Europe–Finally Ripe for CC Business?

Europe–Finally Ripe for CC Business?

John Haystead

Editor-in-Chief

It`s true that the past few years have seen sporadic, often lethargic, activity levels in Europe relative to new semiconductor facility construction and investment in new equipment (i.e. contamination control technology). Although sales of semiconductor equipment in Europe rose dramatically in the first quarter of 1994 (from $381 million/Q493 to $500 million in Q194), they later tapered off again to just $418 million by the third quarter.*

It is this inconsistency, or lack of sustained and predictable growth in such a large and important sector of the contamination-control industry, that has contributed to the general lack of enthusiasm, at least by U.S. companies, for a truly aggressive pursuit of the European market. Today, however, a growing number of strong indications may be signaling that this situation is about to change dramatically.

Recent data compiled by Semiconductor Equipment and Materials International (SEMI), using a number of research sources, support this premise. As pointed out by Ed White, Senior Vice President at Lehman Brothers (New York, NY), “semiconductor spending is now beginning to increase meaningfully in Europe and Japan, and we think it will take some time before the companies in these regions have exhausted their appetites for new plants and equipment.” Lehman Brothers predicts that, ultimately, overall worldwide capital equipment purchases will grow 48 percent over 1993 figures to $7 billion for 1994, and of this number, “Western European companies will commit 75 percent more for equipment in 1994 than they did in 1993. (This compares to 41 percent for U.S. companies).”

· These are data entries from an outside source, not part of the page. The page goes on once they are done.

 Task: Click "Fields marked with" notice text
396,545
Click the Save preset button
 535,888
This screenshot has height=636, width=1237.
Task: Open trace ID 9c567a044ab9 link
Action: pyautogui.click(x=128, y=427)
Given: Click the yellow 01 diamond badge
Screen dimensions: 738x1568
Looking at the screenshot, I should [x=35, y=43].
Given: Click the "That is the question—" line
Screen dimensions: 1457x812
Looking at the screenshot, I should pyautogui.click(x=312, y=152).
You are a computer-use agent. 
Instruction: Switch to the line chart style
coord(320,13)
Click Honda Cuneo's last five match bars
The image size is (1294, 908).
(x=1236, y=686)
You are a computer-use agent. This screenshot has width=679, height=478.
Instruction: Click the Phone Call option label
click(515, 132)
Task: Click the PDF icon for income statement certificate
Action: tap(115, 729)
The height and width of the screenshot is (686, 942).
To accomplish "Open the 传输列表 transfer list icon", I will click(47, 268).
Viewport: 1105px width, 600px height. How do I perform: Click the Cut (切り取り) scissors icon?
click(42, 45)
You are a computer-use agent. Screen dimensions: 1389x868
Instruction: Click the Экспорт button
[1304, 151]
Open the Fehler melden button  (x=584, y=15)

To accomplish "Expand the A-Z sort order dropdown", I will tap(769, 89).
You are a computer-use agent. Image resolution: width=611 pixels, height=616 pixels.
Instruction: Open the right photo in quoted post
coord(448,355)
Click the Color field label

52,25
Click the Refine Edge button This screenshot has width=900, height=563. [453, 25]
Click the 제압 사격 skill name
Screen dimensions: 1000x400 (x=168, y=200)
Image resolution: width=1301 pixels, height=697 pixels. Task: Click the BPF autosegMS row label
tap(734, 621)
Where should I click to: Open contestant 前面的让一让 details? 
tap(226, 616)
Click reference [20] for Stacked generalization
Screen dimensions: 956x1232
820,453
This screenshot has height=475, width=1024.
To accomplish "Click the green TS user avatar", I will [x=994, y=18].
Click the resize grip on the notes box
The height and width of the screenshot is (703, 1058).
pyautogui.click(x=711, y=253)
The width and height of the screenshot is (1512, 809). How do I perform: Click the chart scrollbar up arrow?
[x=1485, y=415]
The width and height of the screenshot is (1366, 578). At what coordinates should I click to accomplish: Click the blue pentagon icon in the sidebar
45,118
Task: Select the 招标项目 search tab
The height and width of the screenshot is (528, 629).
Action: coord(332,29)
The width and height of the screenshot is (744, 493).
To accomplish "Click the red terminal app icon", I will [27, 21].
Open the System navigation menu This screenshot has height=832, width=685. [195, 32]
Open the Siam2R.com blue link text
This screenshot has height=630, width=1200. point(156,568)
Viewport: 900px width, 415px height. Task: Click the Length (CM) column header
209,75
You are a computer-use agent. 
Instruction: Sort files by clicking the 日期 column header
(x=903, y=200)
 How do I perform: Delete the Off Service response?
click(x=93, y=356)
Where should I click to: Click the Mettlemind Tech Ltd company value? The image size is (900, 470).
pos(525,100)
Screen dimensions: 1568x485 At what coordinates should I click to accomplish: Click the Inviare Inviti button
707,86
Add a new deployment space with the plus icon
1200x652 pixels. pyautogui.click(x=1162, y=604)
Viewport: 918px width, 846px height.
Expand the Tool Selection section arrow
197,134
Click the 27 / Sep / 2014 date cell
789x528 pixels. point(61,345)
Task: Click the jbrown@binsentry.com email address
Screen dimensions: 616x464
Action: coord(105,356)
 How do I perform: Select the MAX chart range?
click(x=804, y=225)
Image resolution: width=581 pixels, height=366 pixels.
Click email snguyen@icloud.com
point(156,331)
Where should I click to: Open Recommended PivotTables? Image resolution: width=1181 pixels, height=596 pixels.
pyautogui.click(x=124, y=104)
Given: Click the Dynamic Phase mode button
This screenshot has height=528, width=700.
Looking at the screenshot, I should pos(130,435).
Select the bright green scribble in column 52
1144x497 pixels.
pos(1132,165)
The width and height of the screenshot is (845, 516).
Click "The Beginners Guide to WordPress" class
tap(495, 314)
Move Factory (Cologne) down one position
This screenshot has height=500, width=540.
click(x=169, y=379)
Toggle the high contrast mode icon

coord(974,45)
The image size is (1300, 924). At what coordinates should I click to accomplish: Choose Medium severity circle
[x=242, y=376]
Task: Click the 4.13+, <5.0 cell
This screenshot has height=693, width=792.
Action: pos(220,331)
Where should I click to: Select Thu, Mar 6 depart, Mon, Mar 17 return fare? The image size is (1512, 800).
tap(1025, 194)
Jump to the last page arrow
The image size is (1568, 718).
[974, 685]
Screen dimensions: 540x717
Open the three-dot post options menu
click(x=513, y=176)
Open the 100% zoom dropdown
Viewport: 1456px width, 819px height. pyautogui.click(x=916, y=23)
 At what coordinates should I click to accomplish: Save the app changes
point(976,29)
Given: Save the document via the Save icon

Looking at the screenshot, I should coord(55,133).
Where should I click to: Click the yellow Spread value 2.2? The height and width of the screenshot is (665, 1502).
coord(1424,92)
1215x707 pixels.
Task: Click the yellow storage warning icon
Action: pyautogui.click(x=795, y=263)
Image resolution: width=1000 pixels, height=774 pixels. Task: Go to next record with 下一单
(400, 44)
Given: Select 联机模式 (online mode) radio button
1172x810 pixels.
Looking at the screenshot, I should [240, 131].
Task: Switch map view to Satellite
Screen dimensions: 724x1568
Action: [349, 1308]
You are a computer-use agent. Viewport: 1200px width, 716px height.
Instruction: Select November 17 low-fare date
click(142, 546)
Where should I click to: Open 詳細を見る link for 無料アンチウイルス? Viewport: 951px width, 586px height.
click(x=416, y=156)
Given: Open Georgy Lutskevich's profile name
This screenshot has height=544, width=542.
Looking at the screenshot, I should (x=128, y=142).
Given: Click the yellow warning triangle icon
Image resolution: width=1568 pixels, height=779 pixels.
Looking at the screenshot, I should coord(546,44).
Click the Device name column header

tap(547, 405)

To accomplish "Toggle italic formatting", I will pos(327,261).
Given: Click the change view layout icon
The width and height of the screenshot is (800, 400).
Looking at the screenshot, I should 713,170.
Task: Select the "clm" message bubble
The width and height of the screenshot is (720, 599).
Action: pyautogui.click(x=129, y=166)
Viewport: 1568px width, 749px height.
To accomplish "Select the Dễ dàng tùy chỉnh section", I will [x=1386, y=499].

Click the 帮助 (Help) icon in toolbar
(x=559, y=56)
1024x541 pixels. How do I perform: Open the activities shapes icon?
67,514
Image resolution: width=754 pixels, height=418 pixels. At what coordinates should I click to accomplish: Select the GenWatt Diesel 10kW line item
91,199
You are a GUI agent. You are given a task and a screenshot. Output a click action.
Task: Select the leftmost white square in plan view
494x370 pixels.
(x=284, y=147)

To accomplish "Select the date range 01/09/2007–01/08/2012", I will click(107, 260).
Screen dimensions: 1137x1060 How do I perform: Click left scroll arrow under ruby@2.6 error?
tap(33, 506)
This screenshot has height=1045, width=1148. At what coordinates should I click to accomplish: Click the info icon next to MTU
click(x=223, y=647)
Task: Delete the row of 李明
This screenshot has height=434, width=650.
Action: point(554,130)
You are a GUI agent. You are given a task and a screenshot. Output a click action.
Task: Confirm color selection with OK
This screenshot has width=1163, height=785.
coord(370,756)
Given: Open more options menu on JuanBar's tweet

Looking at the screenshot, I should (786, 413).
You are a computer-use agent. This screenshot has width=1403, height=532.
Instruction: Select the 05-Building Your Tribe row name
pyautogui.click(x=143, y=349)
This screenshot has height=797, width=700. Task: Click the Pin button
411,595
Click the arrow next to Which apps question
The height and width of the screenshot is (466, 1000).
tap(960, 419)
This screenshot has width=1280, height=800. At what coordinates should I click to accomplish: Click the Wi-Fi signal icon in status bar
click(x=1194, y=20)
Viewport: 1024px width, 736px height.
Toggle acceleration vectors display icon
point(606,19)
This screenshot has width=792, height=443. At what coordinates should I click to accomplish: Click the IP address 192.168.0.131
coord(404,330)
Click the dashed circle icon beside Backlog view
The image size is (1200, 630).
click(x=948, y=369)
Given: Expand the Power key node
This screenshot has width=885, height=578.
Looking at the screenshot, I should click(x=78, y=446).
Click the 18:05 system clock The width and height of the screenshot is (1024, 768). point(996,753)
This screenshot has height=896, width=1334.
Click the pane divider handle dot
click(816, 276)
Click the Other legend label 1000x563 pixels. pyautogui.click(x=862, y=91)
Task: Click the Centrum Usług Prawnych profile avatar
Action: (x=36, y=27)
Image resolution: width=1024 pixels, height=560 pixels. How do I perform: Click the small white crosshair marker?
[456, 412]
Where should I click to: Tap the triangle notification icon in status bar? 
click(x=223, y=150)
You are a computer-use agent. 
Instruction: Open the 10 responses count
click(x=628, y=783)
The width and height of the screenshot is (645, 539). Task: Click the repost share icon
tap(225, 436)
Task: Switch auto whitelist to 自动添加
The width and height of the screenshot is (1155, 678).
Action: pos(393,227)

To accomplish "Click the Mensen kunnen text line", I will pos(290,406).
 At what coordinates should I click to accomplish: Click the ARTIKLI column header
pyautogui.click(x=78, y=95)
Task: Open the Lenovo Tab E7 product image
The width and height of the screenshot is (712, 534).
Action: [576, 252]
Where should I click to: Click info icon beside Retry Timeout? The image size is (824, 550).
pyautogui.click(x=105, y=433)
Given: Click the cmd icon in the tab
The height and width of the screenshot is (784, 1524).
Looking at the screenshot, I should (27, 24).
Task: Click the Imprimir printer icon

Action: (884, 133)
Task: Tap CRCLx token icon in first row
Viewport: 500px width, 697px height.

Nadar Pakdaman, Senior Industry Analyst at Dataquest (San Jose, CA) agrees with this outlook. “The growth in Europe for 1994 has not shown the same levels as in 1993; however this is mostly due to investments in other regions by European and other semiconductor manufacturers.” Noting the current attractive cost of capital in Europe, as well as the extent and capacity of its technical infrastructure, Pakdaman estimates that “in the next several years, Europe will be the focus of major capital investments by local and foreign semiconductor manufacturers.”

Dataquest also notes that despite the economic slowdown, semiconductor manufacturers, especially European and Japanese companies, have nevertheless continued to invest in Europe at respectable levels.

Look to future issues of CleanRooms for information on other important user-industry segments in Europe, Japan, the Pacific Rim and ROW, but right now, it appears that the time is ripe for internationally-minded, contamination-control companies to make sure that their efforts to expand their presence in the European market are not just ready to move, but already moving out aggressively.